VladimirJankélévitch, de son côté, dans son texte L’imprescriptible,se demande si l’antisionisme n’est pas une manière de s’alléger de ce poids immense, de cette culpabilité résultant d’Auschwitz : « sur notre modernité en effet l’immense holocauste (…) pèse à la façon d’un invisible remords. Comment s’en débarrasser ? (…) Le crime était trop lourd, la responsabilité trop grave (…) Comment vont-ils se débarrasser de leurs remords latents ? L’antisionisme est à cet égard une introuvable aubaine, car il nous donne la permission et même le droit, et même le devoir d’être antisémite au nom de la démocratie. L’antisionisme est l’antisémitisme justifié, mis enfin à la portée de tous. Il est la permission d’être démocratiquement antisémite. Et si les Juifs étaient eux-mêmes des nazis. Ce serait merveilleux. Il ne serait plus nécessaire de les plaindre ; ils auraient mérité leur sort. C’est ainsi que nos contemporains se déchargent de leur souci. Car tous les alibis sont bons, qui leur permettent enfin de penser à autre chose ».

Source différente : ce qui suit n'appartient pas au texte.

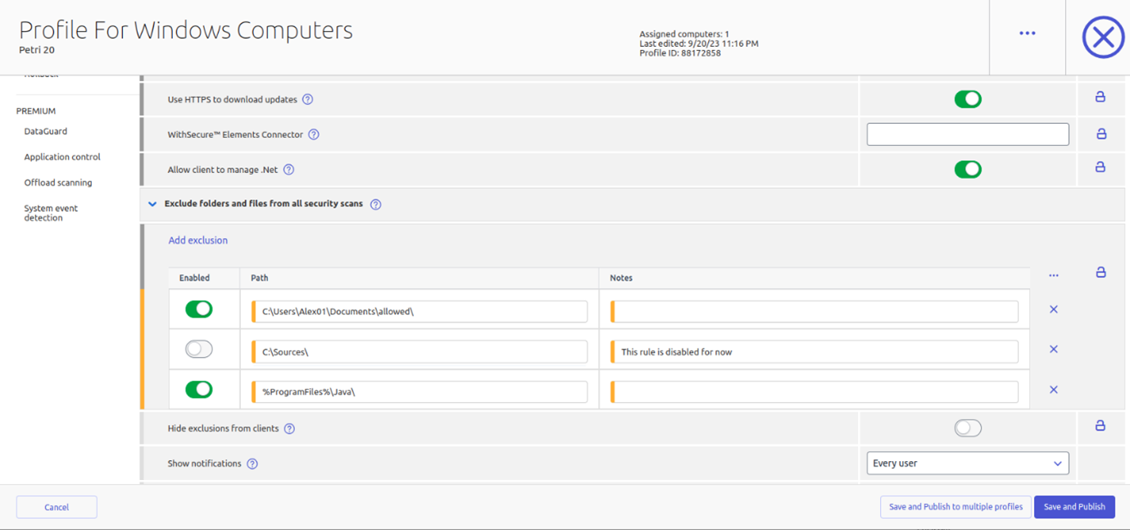Open DataGuard in Premium sidebar

tap(46, 131)
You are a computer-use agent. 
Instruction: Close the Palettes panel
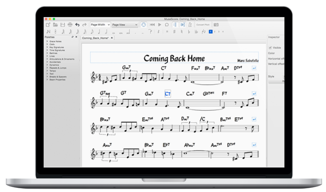[x=76, y=37]
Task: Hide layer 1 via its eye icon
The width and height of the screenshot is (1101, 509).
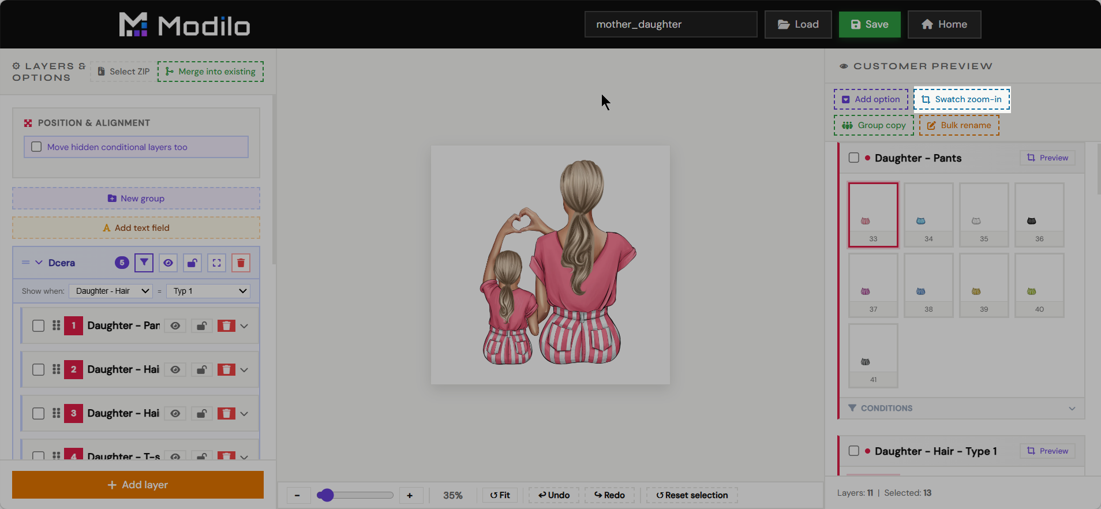Action: click(x=175, y=326)
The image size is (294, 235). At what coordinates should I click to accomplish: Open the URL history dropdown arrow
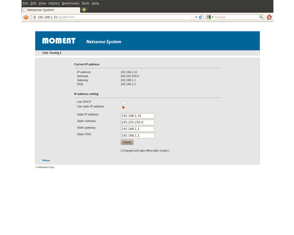pyautogui.click(x=196, y=17)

Elie Wiesel, pour sa part, dans La nuit, raconte l’innocence suicidaire des juifs avant Auschwitz : «nous croyions en Dieu, avions confiance en l’homme et vivions dans l’illusion qu’en chacun de nous, est déposée une étincelle sacrée de la flamme de la shekhina que chacun de nous porte, dans ses yeux et en son âme, un reflet de l’image de Dieu. Ce fut la source sinon la cause de tous nos malheurs. »
Imre Kertesz renchérit sur cette question, en affirmant que les juifs depuis Auschwitz, ont radicalement changé leur rapport au monde : « la « confiance au monde », (Weltvertrauen) de ceux qui sont allés dans ces camps a été tuée à coups de nerf de boeuf. » Il ajoute cette idée bouleversante, expliquant pourquoi il était vital pour lui d’écrire sur son expérience concentrationnaire : « je ne trouve qu’une seule explication à ma passion entêtée : j’ai peut-être commencé à écrire parce que je voulais prendre ma revanche sur le monde. Pour prendre ma revanche et obtenir de lui ce dont il m’a exclu. (…) C’est peut-être ce que je voulais. Oui : Rien qu’en mon imagination certes et avec des moyens littéraires, prendre en mon pouvoir la réalité, qui d’une manière très réelle me tient en son pouvoir (…) être celui qui nomme et non celui qui est nommé. »
Auschwitz s’insinue encore dans nos esprits, enseigne que rien n’est impossible. Nous nous efforçons de demeurer malgré tout humanistes, mais sans négliger d’être lucidement pessimistes. Pessimistes car comme Celan l’écrit : « la nuit s’est ouverte et elle est restée déclose ».